Tadesse Abraham a reçu Blick chez lui, à Genève.
Photo: nicolas righetti/lundi13

La retraite sportive ne signifie toutefois pas que Tadesse Abraham va vivre reclus à Confignon. Après avoir dit après les Jeux olympiques qu'il allait devoir «s'asseoir à une table avec ma famille pour discuter de la suite», le coureur a trouvé sa voie. Et forcément, elle ne s'éloigne pas très loin des pistes d'athlétisme ou des marathons. C'est désormais Tadesse Abraham le manager qui s'exprime. «Ça a déjà commencé et j'ai quelques athlètes à mes côtés», explique-t-il.

Des athlètes avec qui il n'est pas impossible qu'à l'avenir Tadesse Abraham s'entraîne de temps en temps avec eux.

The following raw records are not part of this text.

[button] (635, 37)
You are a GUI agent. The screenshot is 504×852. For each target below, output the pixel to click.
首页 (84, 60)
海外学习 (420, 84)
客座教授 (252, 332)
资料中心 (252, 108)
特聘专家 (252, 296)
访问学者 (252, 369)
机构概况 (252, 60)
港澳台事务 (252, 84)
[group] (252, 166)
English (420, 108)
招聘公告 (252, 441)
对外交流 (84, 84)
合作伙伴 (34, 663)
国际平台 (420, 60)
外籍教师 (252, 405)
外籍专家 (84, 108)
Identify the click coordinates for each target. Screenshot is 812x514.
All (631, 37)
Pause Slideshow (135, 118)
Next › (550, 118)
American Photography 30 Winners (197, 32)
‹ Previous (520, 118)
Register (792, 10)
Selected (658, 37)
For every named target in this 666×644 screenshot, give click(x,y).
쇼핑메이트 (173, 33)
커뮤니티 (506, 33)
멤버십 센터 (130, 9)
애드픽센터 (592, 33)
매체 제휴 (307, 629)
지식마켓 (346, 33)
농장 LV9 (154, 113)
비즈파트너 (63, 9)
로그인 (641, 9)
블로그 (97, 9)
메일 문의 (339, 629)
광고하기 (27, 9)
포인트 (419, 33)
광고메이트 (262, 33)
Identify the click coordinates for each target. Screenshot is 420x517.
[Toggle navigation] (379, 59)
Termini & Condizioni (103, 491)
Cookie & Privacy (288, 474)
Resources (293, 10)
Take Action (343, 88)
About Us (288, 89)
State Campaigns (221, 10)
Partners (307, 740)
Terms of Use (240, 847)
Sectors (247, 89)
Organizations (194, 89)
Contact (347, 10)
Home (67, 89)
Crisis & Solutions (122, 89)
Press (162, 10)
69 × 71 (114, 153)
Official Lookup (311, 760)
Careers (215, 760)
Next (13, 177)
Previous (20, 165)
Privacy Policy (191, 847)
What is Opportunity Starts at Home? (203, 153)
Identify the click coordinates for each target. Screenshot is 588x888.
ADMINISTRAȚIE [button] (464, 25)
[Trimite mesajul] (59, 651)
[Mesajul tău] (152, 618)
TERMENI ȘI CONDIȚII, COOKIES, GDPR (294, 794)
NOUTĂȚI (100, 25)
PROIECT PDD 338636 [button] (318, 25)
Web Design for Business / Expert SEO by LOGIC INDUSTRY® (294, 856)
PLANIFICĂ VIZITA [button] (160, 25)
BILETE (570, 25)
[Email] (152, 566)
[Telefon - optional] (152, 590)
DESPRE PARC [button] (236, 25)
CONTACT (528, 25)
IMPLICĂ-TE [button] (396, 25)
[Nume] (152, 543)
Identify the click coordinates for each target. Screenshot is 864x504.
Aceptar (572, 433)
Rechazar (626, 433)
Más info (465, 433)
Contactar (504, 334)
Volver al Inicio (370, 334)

Car oui, le coureur d'origine érythréenne raccroche ses baskets professionnels, mais la course à pied reste sa passion. Le reverra-t-on d'ailleurs sur les classiques où il fait ses adieux cette année en 2025, au sein du peloton des amateurs? «Je ne sais pas encore. Rendez-vous dans un an.» D'ici là, la vie de Tadesse Abraham aura bien changé. Sa simplicité, sans doute pas.